------ RECORDED INFORMATION

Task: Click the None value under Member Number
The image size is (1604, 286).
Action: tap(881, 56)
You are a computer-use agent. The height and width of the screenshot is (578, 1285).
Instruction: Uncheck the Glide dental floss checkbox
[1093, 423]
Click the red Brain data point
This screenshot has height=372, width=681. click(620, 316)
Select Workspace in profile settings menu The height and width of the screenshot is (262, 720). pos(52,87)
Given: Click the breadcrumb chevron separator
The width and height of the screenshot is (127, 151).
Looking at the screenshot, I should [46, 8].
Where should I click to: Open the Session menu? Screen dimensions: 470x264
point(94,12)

------------

## WORK ITEM
Output all records exactly, with nothing added or dropped.

## TASK OUTPUT
Task: Click the None value under Member Number
The image size is (1604, 286).
Action: tap(881, 56)
You are a computer-use agent. The height and width of the screenshot is (578, 1285).
Instruction: Uncheck the Glide dental floss checkbox
[1093, 423]
Click the red Brain data point
This screenshot has height=372, width=681. click(620, 316)
Select Workspace in profile settings menu The height and width of the screenshot is (262, 720). pos(52,87)
Given: Click the breadcrumb chevron separator
The width and height of the screenshot is (127, 151).
Looking at the screenshot, I should [46, 8].
Where should I click to: Open the Session menu? Screen dimensions: 470x264
point(94,12)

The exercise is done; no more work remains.